Source material START
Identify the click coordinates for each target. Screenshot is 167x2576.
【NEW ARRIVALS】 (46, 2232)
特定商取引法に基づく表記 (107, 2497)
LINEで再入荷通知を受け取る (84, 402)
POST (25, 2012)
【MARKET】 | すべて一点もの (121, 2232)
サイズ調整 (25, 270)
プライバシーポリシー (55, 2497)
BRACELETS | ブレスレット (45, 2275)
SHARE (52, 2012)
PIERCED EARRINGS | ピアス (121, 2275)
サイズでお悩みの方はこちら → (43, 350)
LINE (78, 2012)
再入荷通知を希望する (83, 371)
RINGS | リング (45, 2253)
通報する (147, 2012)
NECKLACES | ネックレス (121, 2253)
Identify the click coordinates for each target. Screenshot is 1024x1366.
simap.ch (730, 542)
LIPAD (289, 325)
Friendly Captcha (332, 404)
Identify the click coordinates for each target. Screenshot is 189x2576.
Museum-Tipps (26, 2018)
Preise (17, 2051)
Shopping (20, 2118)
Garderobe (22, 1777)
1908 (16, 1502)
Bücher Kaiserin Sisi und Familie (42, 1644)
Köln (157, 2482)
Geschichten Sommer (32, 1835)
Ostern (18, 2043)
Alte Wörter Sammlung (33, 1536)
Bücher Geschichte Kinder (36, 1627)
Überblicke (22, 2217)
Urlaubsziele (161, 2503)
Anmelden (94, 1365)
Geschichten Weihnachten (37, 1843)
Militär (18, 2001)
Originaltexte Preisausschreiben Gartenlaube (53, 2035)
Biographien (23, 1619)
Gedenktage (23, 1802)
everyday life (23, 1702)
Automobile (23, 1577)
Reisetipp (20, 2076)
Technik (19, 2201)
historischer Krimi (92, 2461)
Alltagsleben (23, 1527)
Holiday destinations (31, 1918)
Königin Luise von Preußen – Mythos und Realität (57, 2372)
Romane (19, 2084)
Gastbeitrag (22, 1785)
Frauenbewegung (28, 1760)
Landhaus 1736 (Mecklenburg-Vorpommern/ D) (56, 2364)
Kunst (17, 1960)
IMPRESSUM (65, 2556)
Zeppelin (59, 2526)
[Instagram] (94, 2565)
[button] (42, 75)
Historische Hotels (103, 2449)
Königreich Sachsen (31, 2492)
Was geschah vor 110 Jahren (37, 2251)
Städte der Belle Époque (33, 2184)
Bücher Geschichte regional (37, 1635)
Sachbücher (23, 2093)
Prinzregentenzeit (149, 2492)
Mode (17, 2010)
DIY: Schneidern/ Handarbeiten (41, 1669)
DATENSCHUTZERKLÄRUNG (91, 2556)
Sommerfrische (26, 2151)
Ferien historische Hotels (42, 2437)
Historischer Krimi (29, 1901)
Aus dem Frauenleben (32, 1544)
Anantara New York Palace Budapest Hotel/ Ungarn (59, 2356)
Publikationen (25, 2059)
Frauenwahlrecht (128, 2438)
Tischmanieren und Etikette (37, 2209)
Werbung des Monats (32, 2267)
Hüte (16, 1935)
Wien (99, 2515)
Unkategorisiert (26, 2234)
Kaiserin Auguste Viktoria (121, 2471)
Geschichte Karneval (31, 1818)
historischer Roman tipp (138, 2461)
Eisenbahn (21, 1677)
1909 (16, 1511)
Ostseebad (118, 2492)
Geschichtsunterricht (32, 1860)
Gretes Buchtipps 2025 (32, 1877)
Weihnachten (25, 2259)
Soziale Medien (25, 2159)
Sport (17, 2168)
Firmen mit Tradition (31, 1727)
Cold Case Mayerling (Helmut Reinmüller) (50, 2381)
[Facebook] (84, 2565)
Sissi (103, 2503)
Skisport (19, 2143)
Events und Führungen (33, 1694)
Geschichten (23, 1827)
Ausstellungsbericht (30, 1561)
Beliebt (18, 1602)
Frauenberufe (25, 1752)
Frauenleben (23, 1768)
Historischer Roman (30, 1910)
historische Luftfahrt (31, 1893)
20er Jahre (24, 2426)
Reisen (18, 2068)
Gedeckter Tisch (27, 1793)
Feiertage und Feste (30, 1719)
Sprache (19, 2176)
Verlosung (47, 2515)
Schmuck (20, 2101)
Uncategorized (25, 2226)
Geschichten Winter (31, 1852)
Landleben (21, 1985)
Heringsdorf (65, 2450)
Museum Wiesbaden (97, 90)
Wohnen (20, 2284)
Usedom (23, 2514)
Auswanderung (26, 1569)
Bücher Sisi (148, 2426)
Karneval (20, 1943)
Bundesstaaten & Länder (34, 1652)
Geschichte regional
Source material END
- Task prompt: Copy the lines above exactly, beginning at the line that has "LINEで再入荷通知を受け取る (84, 402)" and stopping after the line that has "1908 (16, 1502)", and omit the rest.

- Exercise result:
LINEで再入荷通知を受け取る (84, 402)
POST (25, 2012)
【MARKET】 | すべて一点もの (121, 2232)
サイズ調整 (25, 270)
プライバシーポリシー (55, 2497)
BRACELETS | ブレスレット (45, 2275)
SHARE (52, 2012)
PIERCED EARRINGS | ピアス (121, 2275)
サイズでお悩みの方はこちら → (43, 350)
LINE (78, 2012)
再入荷通知を希望する (83, 371)
RINGS | リング (45, 2253)
通報する (147, 2012)
NECKLACES | ネックレス (121, 2253)
Identify the click coordinates for each target. Screenshot is 1024x1366.
simap.ch (730, 542)
LIPAD (289, 325)
Friendly Captcha (332, 404)
Identify the click coordinates for each target. Screenshot is 189x2576.
Museum-Tipps (26, 2018)
Preise (17, 2051)
Shopping (20, 2118)
Garderobe (22, 1777)
1908 (16, 1502)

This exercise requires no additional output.